# START OF Provided passage

A child prodigy and Harvard University graduate turned serial killer, Theodore Kaczynski—now better known as the Unabomber—constructed elaborate cipher systems to encrypt his thoughts and emotions. His personal journals contain enciphered details of his life, his beliefs and feelings about society, and his crimes. This article introduces the Unabomber’s cipher systems and through his use of these systems gives a brief glimpse into a fascinating mind that crossed the line between genius and madness.


1. Background

Now associated almost exclusively with his violent acts as the Unabomber, Theodore Kaczynski had previously been known for being a child prodigy, a Harvard University graduate at age 20, and a PhD-holding mathematics professor at the University of California at Berkeley. His transition from such highly-regarded designations to that of a bomb maker and serial killer has drawn many to question what was transpiring inside his mind. Kaczynski’s journals provide a fractional glimpse of the answer to this question, as they contain thoughts so private that he felt the need to devote considerable time to creating and using complex cipher systems to mask them.

The Federal Bureau of Investigation (FBI) first encountered Kaczynski’s work in 1978 after a homemade bomb exploded at a Chicago university; however, his identity as the bomber would remain unknown for nearly two decades. This attack commenced a reign of terror that resulted in three deaths, 24 injured victims, and what, at the time, would be “the most expensive manhunt in United States history”[1]. Since Kaczynski’s bombs mainly targeted universities and airlines, the FBI labeled the case UNABOM (UNiversity and Airline BOMbing). The media then modified this case title slightly, and the infamous “Unabomber” title was born.

# END OF Provided passage

• **Written tasks**
(1) Reproduce the Unabomber article word for word between "Now associated almost" and "to mask them.", inclusive.
(2) In the Unabomber article, what does the FBI case label UNABOM stand for?

# START OF Entries supplied

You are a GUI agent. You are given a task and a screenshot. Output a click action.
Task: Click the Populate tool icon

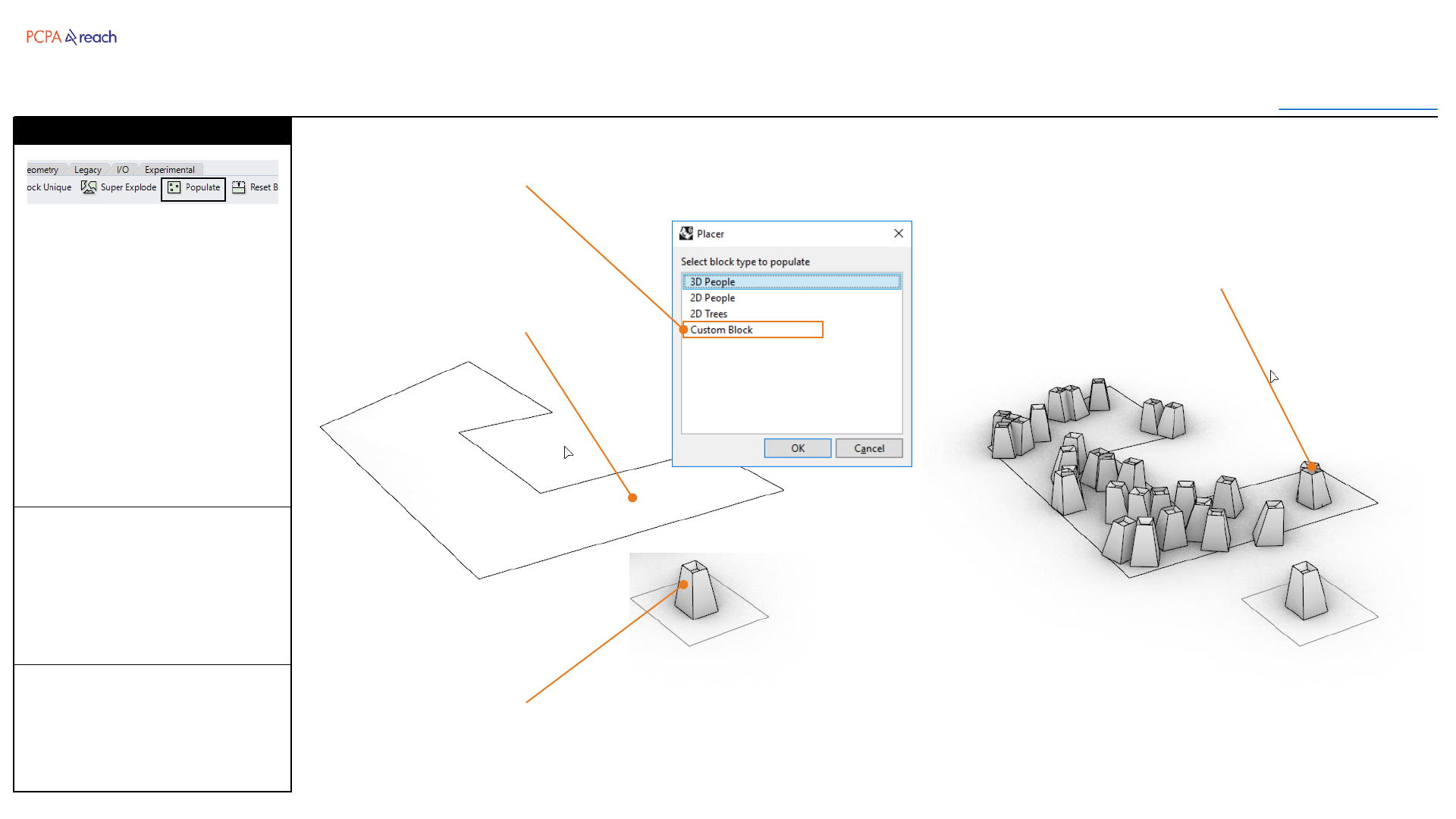pos(174,187)
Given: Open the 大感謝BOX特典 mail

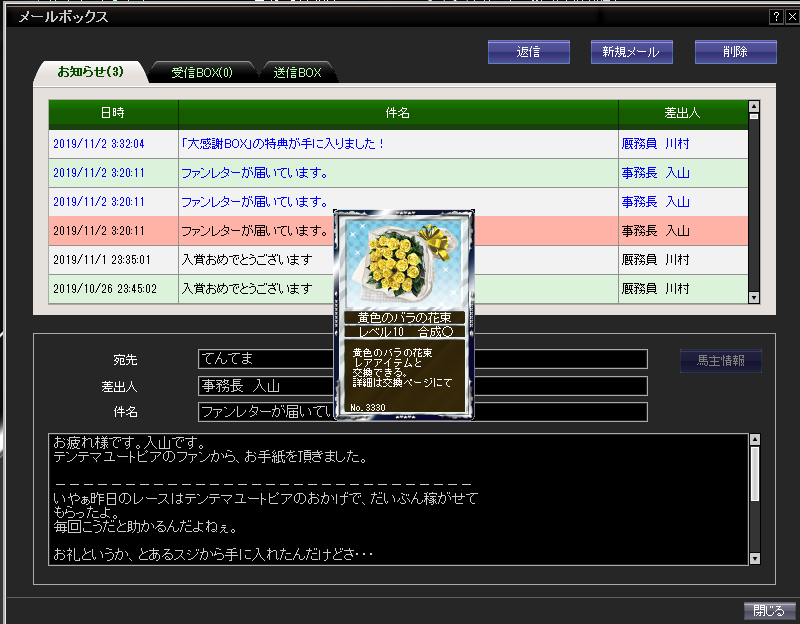Looking at the screenshot, I should (x=283, y=144).
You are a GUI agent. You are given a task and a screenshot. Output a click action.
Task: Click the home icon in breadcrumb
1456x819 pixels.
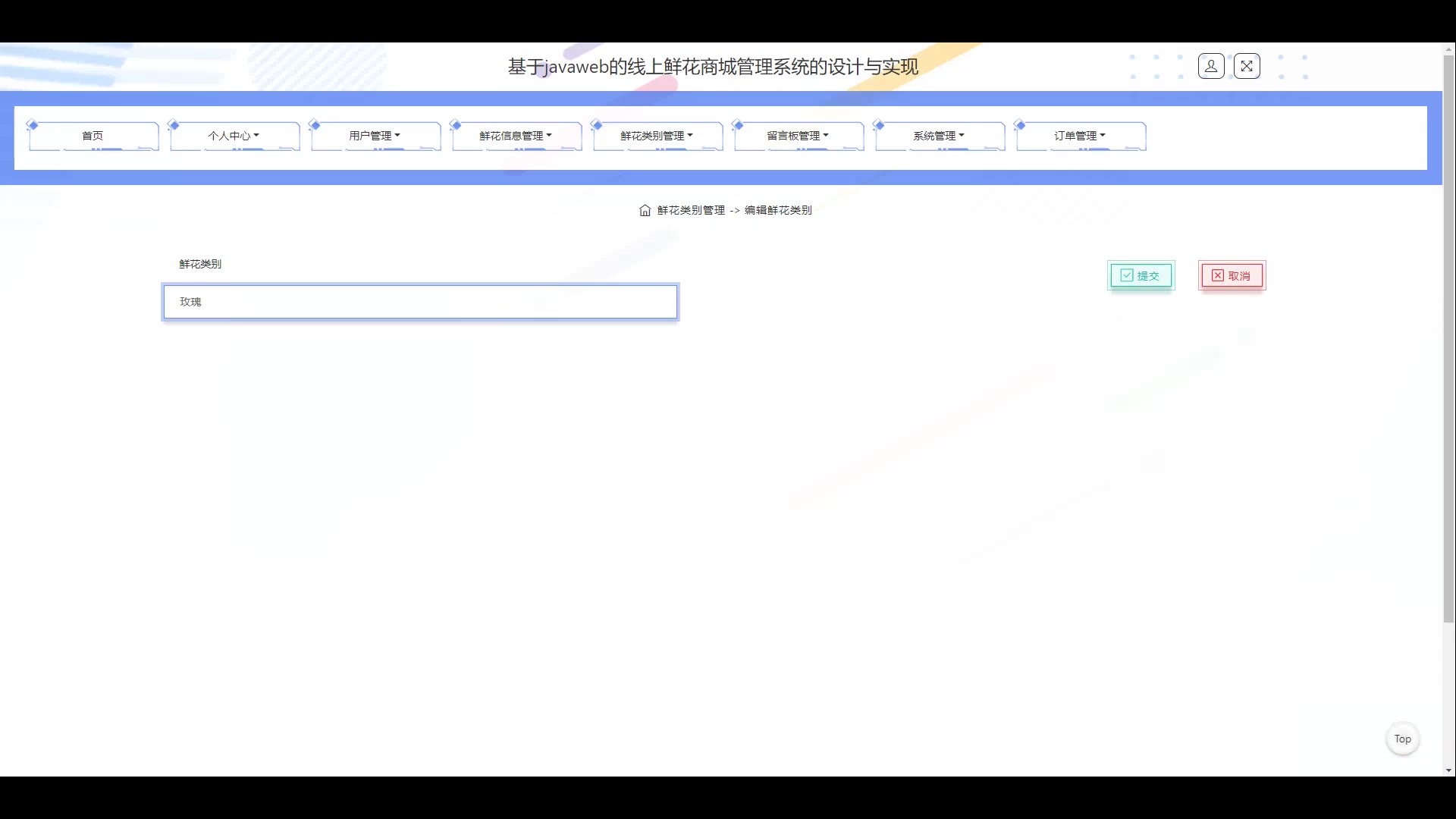coord(645,211)
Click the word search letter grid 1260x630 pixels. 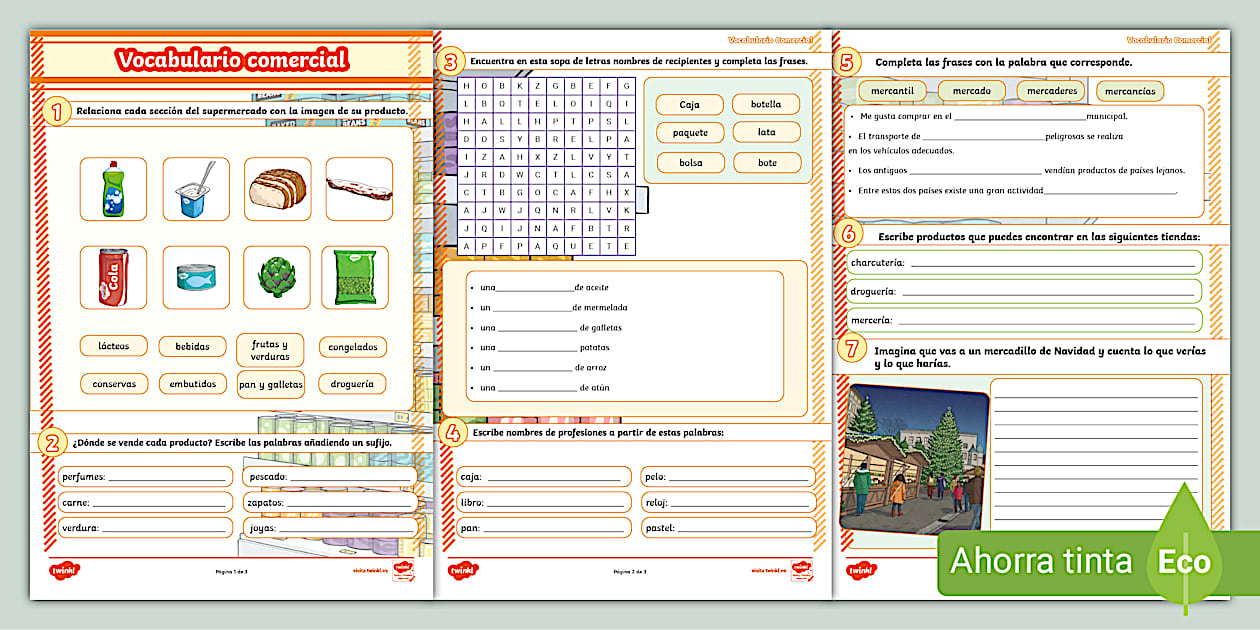click(x=545, y=166)
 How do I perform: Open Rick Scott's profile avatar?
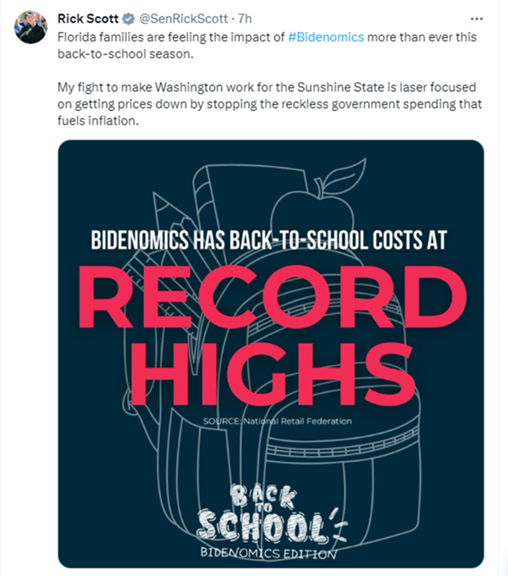coord(31,27)

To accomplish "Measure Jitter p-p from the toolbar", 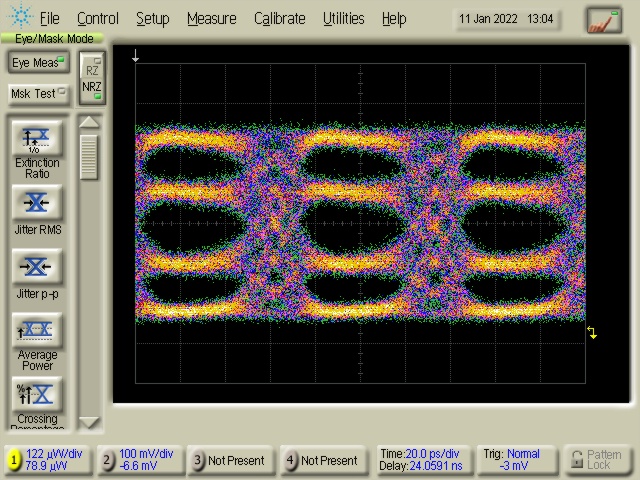I will [x=37, y=267].
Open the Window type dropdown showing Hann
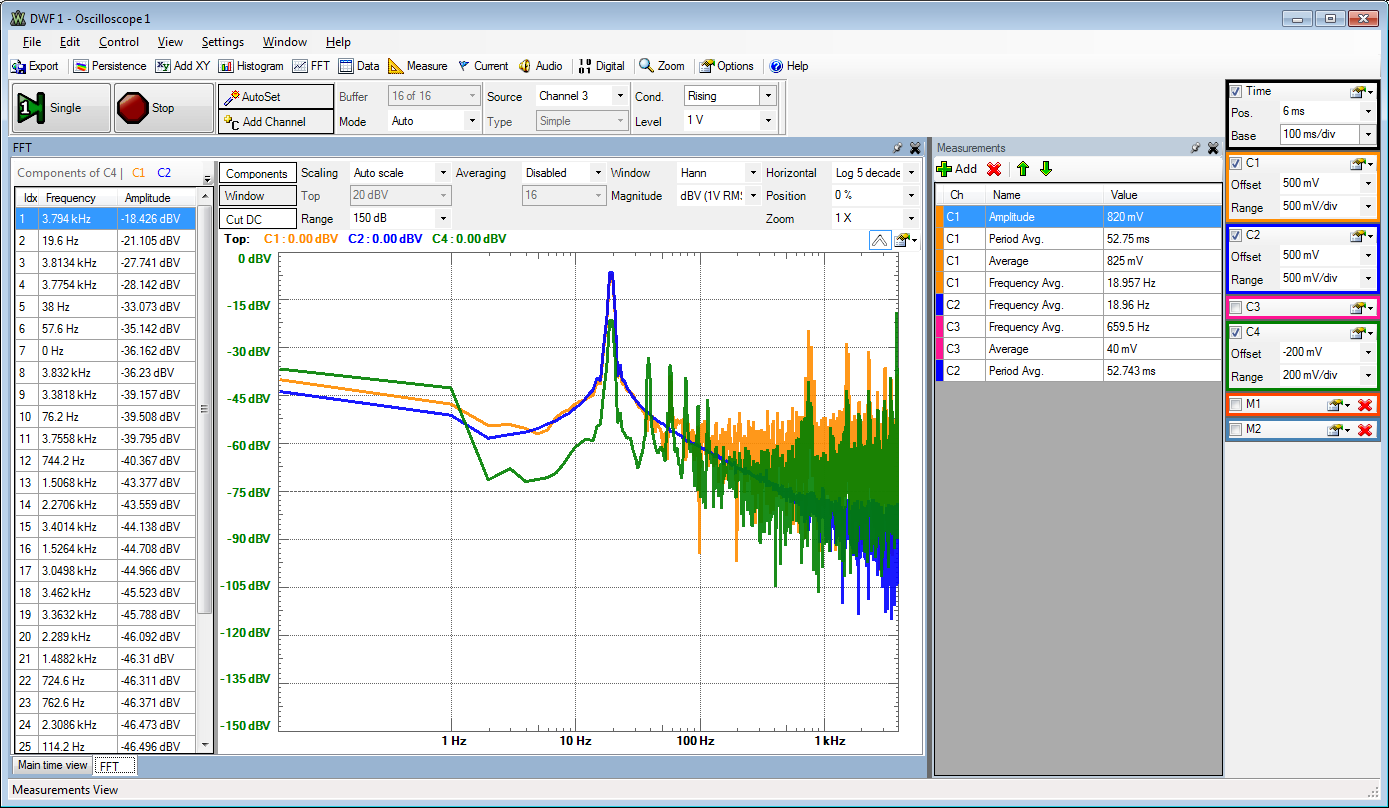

# END OF Entries supplied

• **Solved problems**
(1)
Now associated almost exclusively with his violent acts as the Unabomber, Theodore Kaczynski had previously been known for being a child prodigy, a Harvard University graduate at age 20, and a PhD-holding mathematics professor at the University of California at Berkeley. His transition from such highly-regarded designations to that of a bomb maker and serial killer has drawn many to question what was transpiring inside his mind. Kaczynski’s journals provide a fractional glimpse of the answer to this question, as they contain thoughts so private that he felt the need to devote considerable time to creating and using complex cipher systems to mask them.

(2) UNiversity and Airline BOMbing